Parking your prejudice.
I don’t have children. I don’t want children. I don’t even really like children. They’re messy, noisy and frankly at times quite irritating. I send apologies to all you parents out there, though I wonder if you feel the same about other people’s kids?
I’m not disabled, unless you count my mouth which sometimes speaks when it shouldn’t. I am physically very able.
Yet I’ve noticed more and more at my local supermarkets that there are fewer and fewer parking spaces for those of us who are in childless families, or not disabled. It seems there are spaces for people who are disabled, people with large children, people with small children, people with short children, people with tall children.
Okay. I’m exaggerating now. And I should point out that I do understand it must be difficult to go shopping with kids, not to mention worrying as they cross roads and car parks.
Now obviously being disabled is not a choice and if it were I doubt anyone would choose to be. But having children is a choice. Of course if people didn’t, I’d be out of a job, so I do appreciate the irony of what I’m about to say.
Should having children give you the right to park closer to the store? Should it provide you with a wider, easier to use, easier to slide a trolley between and unpack your shopping, space?
I don’t think it should. Where are the spaces for the young professionals who are in a hurry after a hard day’s work? Where are the short stay spaces that allow me to pop in to a shop and quickly grab a pint of milk? Where are the spaces that cater for me and my needs?
I’ll tell you where they are. About a frickin’ mile and a half away from the store’s entrance, that’s where!
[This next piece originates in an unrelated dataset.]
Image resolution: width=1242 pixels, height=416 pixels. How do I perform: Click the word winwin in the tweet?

I am in fact being discriminated against because I’ve chosen not to have kids. So in order to remedy this, and much to the disgust of many passing vehicles, loaded with children bouncing off the windows from sugar induced highs, I’ve started using the family spaces near the entrance.
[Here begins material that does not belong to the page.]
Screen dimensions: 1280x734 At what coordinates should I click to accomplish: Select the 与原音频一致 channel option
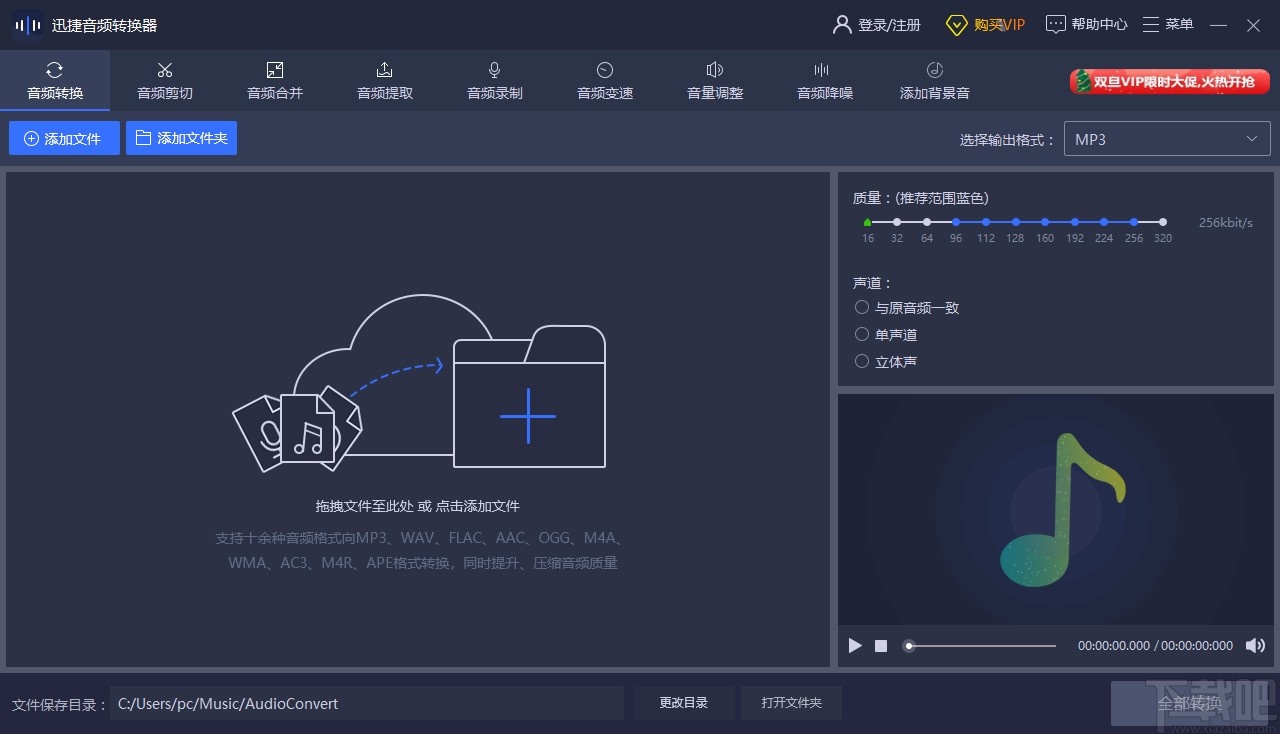(x=861, y=307)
I have a family. I am part of a family. I just don’t have children. I have a partner. I have two cats. That to me constitutes a family. I have parents, brothers and a sister. Aunts, Uncles, Cousins etc.
So I say to all those who believe it is their given right and those who design car parks in such a way, Down with Discrimination! And until the day this prejudice is toppled I will continue to park in the wider, family spaces, closer to the store entrance!